Task prompt. Only an exact repetition of the lines from the one holding "496x670 pixels." to the end of the data is wanted, with pictures left out.

--- Stored data Enclosed Below ---

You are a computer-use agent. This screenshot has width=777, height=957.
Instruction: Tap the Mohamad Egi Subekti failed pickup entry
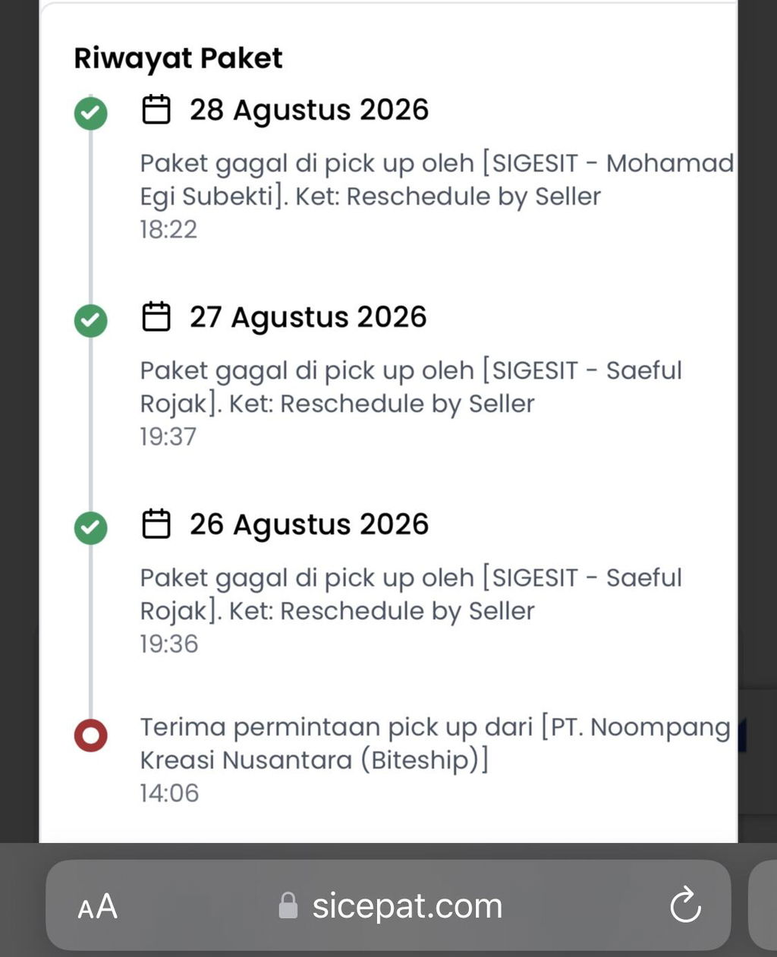click(x=437, y=180)
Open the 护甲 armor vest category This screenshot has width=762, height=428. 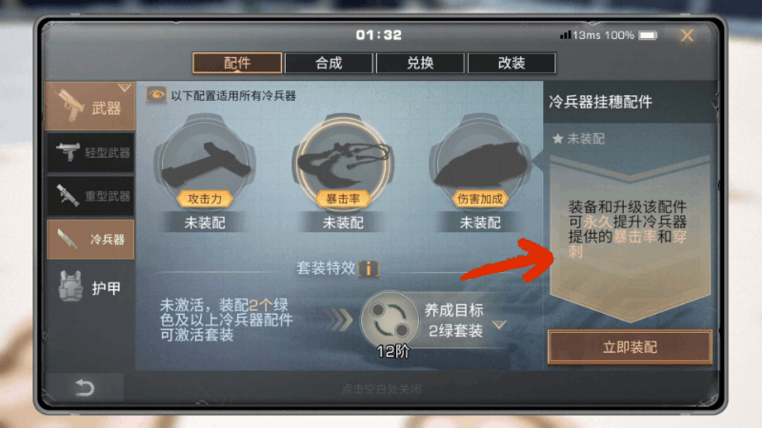[90, 287]
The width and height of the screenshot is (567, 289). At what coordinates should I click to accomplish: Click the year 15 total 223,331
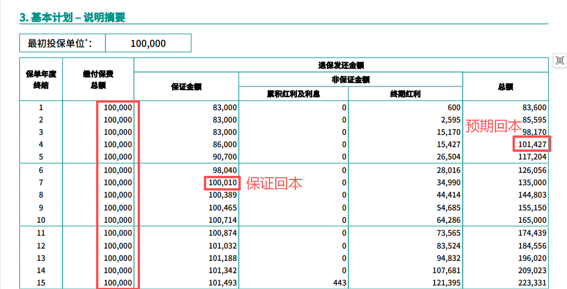531,283
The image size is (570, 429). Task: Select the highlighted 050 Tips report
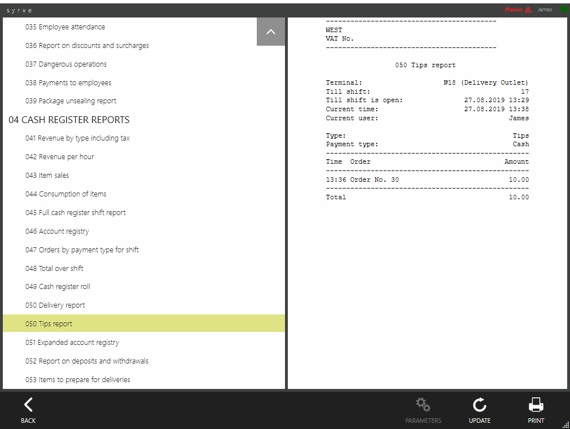(x=49, y=324)
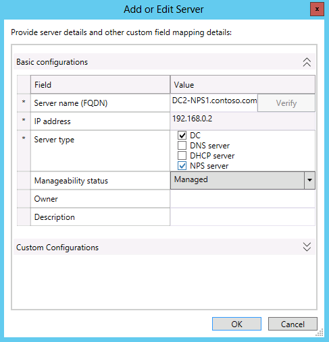
Task: Click the Verify button
Action: 286,103
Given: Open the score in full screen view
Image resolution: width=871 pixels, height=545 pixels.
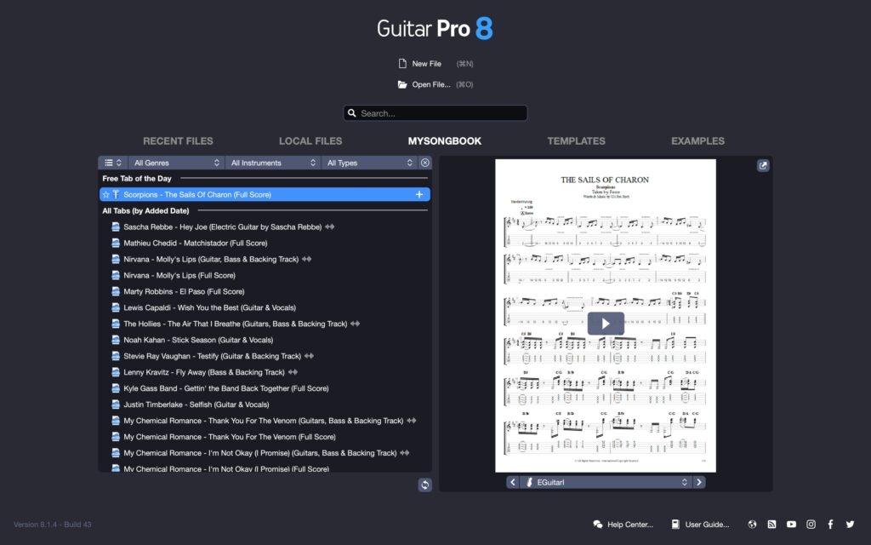Looking at the screenshot, I should tap(763, 165).
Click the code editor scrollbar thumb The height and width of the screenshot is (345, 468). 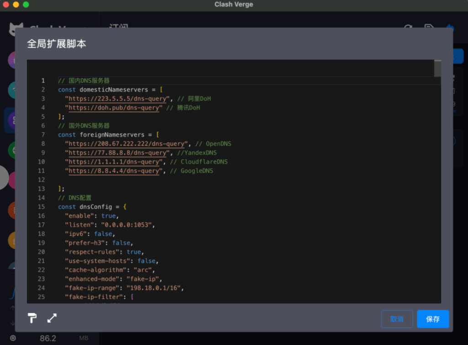[x=437, y=69]
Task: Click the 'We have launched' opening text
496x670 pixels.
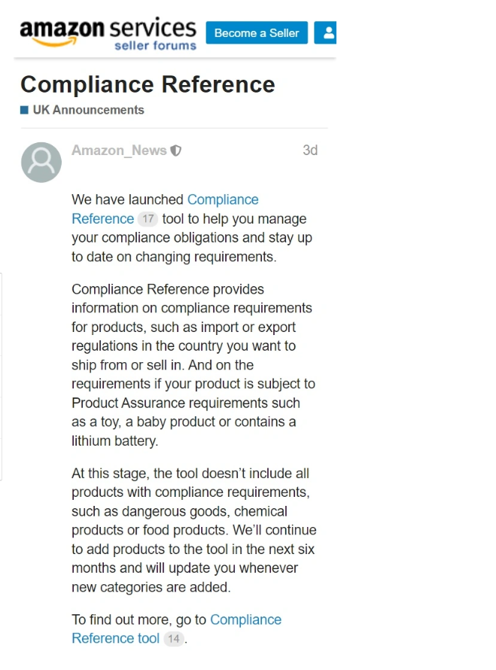Action: click(x=127, y=199)
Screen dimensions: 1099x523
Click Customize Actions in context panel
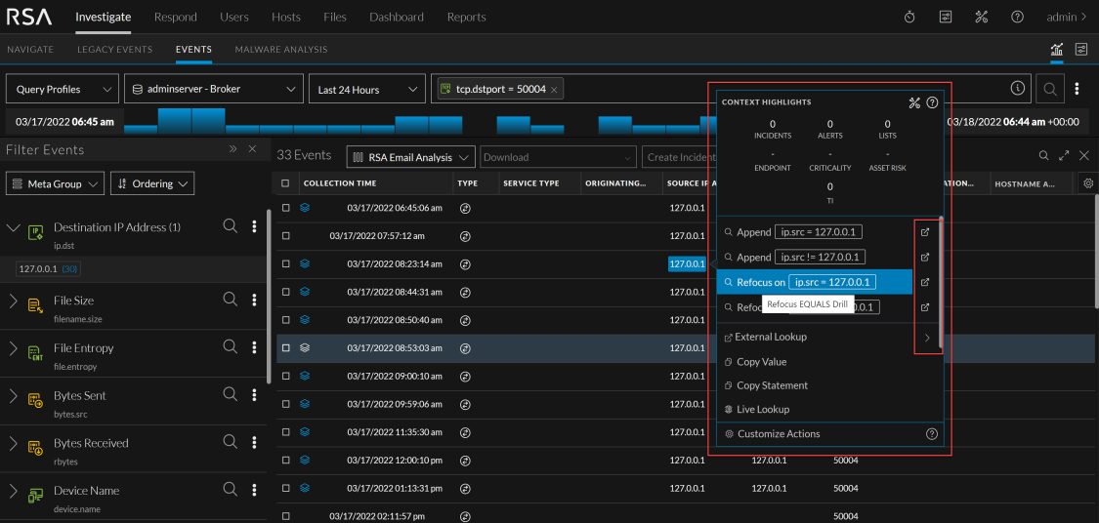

--- End of Enclosed Stored data ---

Answer section.
496x670 pixels.
Action: click(x=127, y=199)
Screen dimensions: 1099x523
Click Customize Actions in context panel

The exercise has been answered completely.